SALT LAKE CITY -- A woman killed during a car crash along Interstate 215 Monday afternoon marks the second fatality since the start of what law enforcement calls the 100 deadliest days of summer.
The 100 deadliest days of summer started Memorial Day weekend and ends on Labor Day. Between then and now, Utah Highway Patrol says an average of 96 people will die in Utah.
It's been four days and already two Utahns have been killed.
UHP has been trying their best to reach their goal of zero fatalities by beefing up enforcement. Friday night, there was a statewide DUI Blitz and Fox 13 got to ride along.
"Specifically we're looking for the five indicators that cause deaths in Utah, from drivers -- speeding, distracted driving, drowsy, drunk driving and people who are not wearing their seatbelts," said Superintendent Danny Fuhr for UHP.
Their goal during Memorial Day weekend was to stop drunk drivers from hitting the roads.
Less than 15 minutes into the ride along, a man is arrested, suspected of DUI.
It doesn't take long for another driver to be pulled over. After being asked to walk a straight line and balance on one leg, he too is put in handcuffs and into the back of a police cruiser.
Newly released numbers show police arrested 56 Utahns for driving under the influence of drugs or alcohol and another 43 alcohol related arrests were made.
They pulled over nearly 7,000 drivers. More than 3,700 offenders were going way too fast, and 353 Utahns were warned or ticketed for not wearing seatbelts.
"With the extra days off during the holidays there's more drinking and driving and that causes fatalities," said Lt.
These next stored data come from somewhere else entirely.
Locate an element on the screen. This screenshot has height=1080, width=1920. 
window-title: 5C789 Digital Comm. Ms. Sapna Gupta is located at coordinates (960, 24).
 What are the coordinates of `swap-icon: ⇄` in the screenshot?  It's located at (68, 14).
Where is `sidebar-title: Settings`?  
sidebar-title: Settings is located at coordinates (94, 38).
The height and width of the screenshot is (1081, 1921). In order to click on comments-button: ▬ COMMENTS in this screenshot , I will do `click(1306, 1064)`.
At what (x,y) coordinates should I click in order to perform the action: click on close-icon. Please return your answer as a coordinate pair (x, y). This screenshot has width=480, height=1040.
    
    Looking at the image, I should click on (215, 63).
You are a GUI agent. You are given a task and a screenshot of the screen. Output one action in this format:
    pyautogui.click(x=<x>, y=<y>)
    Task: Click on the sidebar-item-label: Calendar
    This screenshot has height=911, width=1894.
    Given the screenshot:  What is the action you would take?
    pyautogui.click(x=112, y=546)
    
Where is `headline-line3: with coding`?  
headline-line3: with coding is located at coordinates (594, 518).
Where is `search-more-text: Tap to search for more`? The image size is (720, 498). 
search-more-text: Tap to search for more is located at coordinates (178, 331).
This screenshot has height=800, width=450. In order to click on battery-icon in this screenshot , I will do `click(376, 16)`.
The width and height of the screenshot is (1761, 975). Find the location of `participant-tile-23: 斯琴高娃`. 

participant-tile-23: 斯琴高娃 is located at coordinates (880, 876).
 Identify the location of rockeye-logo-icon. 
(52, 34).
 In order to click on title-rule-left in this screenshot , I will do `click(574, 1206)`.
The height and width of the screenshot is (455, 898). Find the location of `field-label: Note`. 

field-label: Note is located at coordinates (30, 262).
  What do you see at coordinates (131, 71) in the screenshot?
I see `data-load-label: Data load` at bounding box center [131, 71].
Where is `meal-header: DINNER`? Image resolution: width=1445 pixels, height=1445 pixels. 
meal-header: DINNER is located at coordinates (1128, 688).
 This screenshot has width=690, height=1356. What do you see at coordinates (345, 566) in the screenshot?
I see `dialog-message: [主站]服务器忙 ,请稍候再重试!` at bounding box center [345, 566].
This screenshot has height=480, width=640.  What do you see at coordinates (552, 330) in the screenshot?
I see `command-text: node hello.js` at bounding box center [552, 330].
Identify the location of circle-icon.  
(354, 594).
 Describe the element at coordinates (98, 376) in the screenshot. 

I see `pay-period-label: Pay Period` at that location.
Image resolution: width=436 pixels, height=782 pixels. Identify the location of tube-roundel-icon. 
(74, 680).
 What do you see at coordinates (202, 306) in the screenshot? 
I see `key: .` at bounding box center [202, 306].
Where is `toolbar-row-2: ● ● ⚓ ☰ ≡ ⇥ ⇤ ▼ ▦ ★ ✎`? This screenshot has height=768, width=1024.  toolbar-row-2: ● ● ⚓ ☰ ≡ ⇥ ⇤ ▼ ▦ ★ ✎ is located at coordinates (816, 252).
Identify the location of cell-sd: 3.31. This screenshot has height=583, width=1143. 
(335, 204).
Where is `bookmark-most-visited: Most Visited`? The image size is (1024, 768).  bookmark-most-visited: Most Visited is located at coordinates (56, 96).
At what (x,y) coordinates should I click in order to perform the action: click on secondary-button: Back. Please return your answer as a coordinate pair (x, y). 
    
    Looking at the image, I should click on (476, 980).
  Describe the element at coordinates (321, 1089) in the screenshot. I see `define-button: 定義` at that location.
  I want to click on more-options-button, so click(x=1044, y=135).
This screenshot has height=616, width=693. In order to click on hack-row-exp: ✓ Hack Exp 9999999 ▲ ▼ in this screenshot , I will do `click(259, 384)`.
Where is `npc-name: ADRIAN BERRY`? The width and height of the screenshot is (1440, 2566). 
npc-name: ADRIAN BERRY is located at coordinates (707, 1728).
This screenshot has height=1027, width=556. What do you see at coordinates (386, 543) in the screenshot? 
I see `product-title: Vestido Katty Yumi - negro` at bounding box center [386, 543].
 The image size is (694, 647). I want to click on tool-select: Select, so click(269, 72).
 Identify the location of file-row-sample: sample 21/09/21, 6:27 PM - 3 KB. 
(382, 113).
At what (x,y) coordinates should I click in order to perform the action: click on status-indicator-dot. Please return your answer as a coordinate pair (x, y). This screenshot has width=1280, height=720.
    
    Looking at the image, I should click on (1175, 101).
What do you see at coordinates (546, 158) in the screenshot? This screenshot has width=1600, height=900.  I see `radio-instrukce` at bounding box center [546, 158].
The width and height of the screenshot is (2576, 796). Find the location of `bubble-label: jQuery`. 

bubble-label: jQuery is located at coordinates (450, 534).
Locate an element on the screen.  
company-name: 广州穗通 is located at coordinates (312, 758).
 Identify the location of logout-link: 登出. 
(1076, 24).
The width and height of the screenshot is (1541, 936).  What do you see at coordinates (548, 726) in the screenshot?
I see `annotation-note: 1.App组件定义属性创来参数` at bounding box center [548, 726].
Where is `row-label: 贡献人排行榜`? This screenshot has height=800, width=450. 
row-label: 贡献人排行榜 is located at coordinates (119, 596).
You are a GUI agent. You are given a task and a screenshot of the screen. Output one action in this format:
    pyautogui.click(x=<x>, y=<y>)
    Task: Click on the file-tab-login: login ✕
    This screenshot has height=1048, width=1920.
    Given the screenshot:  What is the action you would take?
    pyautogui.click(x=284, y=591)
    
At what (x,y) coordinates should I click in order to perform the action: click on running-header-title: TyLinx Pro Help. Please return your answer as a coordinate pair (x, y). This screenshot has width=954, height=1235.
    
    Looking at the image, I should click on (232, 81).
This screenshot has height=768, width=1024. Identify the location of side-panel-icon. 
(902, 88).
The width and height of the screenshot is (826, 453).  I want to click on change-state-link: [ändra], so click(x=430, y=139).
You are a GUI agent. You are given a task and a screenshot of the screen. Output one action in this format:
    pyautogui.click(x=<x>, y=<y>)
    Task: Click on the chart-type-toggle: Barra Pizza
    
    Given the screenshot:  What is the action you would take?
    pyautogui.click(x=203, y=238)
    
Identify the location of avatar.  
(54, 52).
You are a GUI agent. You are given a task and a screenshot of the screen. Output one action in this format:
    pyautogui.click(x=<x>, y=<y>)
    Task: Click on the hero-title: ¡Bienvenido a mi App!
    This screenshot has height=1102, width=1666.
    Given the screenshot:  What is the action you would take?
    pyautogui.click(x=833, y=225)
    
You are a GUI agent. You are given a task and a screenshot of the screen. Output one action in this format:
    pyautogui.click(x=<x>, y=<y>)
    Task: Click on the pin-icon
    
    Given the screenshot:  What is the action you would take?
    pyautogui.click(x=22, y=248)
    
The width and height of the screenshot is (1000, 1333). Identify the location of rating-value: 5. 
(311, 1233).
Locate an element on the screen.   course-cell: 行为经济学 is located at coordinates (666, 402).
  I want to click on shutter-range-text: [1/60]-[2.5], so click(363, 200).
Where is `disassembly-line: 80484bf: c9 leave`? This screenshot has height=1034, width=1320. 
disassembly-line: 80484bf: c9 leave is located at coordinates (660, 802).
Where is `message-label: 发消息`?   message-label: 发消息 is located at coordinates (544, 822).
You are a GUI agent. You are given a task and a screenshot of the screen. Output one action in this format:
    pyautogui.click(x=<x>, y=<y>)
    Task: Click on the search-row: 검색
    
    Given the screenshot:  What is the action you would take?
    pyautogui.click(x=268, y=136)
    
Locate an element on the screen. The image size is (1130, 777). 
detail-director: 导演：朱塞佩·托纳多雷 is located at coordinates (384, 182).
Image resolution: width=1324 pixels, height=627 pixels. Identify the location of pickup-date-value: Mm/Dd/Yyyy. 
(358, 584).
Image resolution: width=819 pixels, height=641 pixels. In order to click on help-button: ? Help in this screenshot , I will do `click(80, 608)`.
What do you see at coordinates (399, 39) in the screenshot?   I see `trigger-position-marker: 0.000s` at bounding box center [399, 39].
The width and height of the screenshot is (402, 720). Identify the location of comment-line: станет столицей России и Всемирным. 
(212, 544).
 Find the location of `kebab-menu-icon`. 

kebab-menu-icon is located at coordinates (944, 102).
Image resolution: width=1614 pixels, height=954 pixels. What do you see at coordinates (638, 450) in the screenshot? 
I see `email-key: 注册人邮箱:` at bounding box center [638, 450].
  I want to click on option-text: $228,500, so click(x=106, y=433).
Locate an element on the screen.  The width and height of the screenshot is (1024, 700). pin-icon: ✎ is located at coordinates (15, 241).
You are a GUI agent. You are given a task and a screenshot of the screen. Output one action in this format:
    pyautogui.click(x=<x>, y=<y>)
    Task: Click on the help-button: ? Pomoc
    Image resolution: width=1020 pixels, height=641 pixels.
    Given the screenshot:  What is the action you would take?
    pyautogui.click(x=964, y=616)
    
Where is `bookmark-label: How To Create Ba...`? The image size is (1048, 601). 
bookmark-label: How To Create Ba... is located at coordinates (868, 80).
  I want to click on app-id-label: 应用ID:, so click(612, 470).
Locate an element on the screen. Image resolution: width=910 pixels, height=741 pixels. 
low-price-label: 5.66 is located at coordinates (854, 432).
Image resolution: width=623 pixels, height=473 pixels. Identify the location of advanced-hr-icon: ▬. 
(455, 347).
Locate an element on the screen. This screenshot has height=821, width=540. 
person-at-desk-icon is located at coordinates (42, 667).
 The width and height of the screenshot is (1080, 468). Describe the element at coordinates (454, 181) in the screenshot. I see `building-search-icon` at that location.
Jeff Nigbur with UHP.
There were 250 extra state troopers on Utah's roadways this weekend but it still wasn't enough to reach their goal of zero fatalities.
"I'd like to say it was a successful one but unfortunately we had one fatality over the weekend," Nigbur said.
There was another Monday afternoon when a woman was killed during a rollover crash along I-215. Law enforcement says most deadly accidents can be prevented.
"Just pay attention to driving is the number one thing. drive safe, go the speed limit, pay attention, don't drink and drive, wear your seatbelt, half of those who actually died, died because they weren't wearing their seatbelts so if we can get people to wear their seatbelts, you can imagine the numbers would go down," Nigbur said.
UHP believes half of all deadly accidents could have been prevented if drivers had been wearing their seatbelts.